I can't activate it yet either. (says can not connect to the internet). In the discussion thread, someone recommended cleaning the registry and using a brand new key if you can obtain one. I'm going to try that later.

I hope you get it worked out more importantly that you feel well too!

Regarding your statement about wanting to play back your recordings remotely with this application, it's my understanding that you can't do it with DirecTV2PC- outside your own network. For that you would need a slingbox.


----------



## sean_w_smith

I went through the download process twice last week and DTV is not emailing me the keys need for installation. Is anyone else seeing this issue... 

I checked all my SPAM filtering etc but am not seeing the email from DTV with the keys for the SW....

Other thing I am noticing is that the checker says my HDCP is not working...

monitor supports HDCP (HannsG 28") and the graphics card (Nvidia 8400GS) and I updated to the recommended driver. Any ideas on this.... How big an effect on the functionality will this have assuming I can get a serial# from DTV

Thanks,
Sean


----------



## TermiNader

I had to request new keys for the first time due to this new release. It took about four hours on a Time Warner Road Runner account after I had waited for two hours on a Yahoo account which has not yet received a new key.

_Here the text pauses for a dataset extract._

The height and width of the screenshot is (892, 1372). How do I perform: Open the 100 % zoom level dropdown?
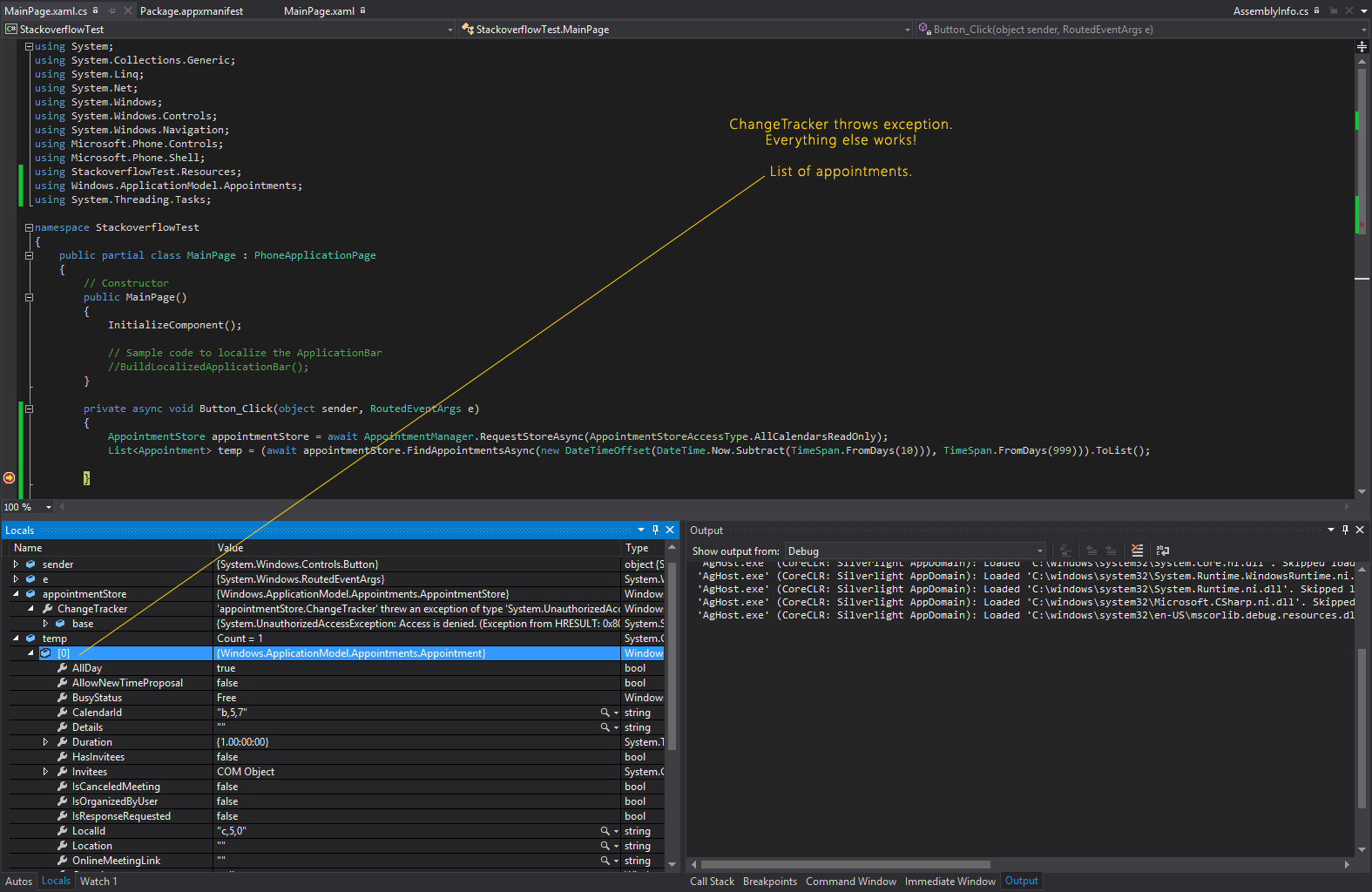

I used the new key to activate successfully, but now get the "screen capture" error message and cannot proceed.



sean_w_smith said:


> I went through the download process twice last week and DTV is not emailing me the keys need for installation. Is anyone else seeing this issue...
> 
> I checked all my SPAM filtering etc but am not seeing the email from DTV with the keys for the SW....
> 
> Other thing I am noticing is that the checker says my HDCP is not working...
> 
> monitor supports HDCP (HannsG 28") and the graphics card (Nvidia 8400GS) and I updated to the recommended driver. Any ideas on this.... How big an effect on the functionality will this have assuming I can get a serial# from DTV
> 
> Thanks,
> Sean


----------



## Gbsnplr

I gave up. My Slingbox works 1000 times better.


----------



## Garyunc

I have heard of beta software that is buggy before and I could understand performance issues, but this "Activation failed" message is the stupidiest thing I have ever encountered. 

I am guessing the % that have gotten by the activation step is 50% at best. 

Anyway, could there be a port that needs to be forwarded on my router so that activation can be completed?


----------



## Richierich

I gave up to because I have the Slingbox PRO HD and another SD Slingox Solo so why do I even need this POS?

Also, you can only view Recorded Material so that is very limited and with Slingbox you can view Live TV, recorded shows and delete recordings, schedule recordings and manage your DVR while I am in my office.


----------



## Alamei

Until recently, DirecTV2PC was working excellently on my machine, but following a network disconnect due to a power outage, it has been unable to detect my HR21. I can tell that the HR21 is still networked fine, since VOD still works, and it can even run content from the computer in question (via TVersity), but no matter what I try, D2PC now sits on the "Server Selection" screen searching for the receiver. I have tried uninstalling and reinstalling the application to no avail. Any other suggestions?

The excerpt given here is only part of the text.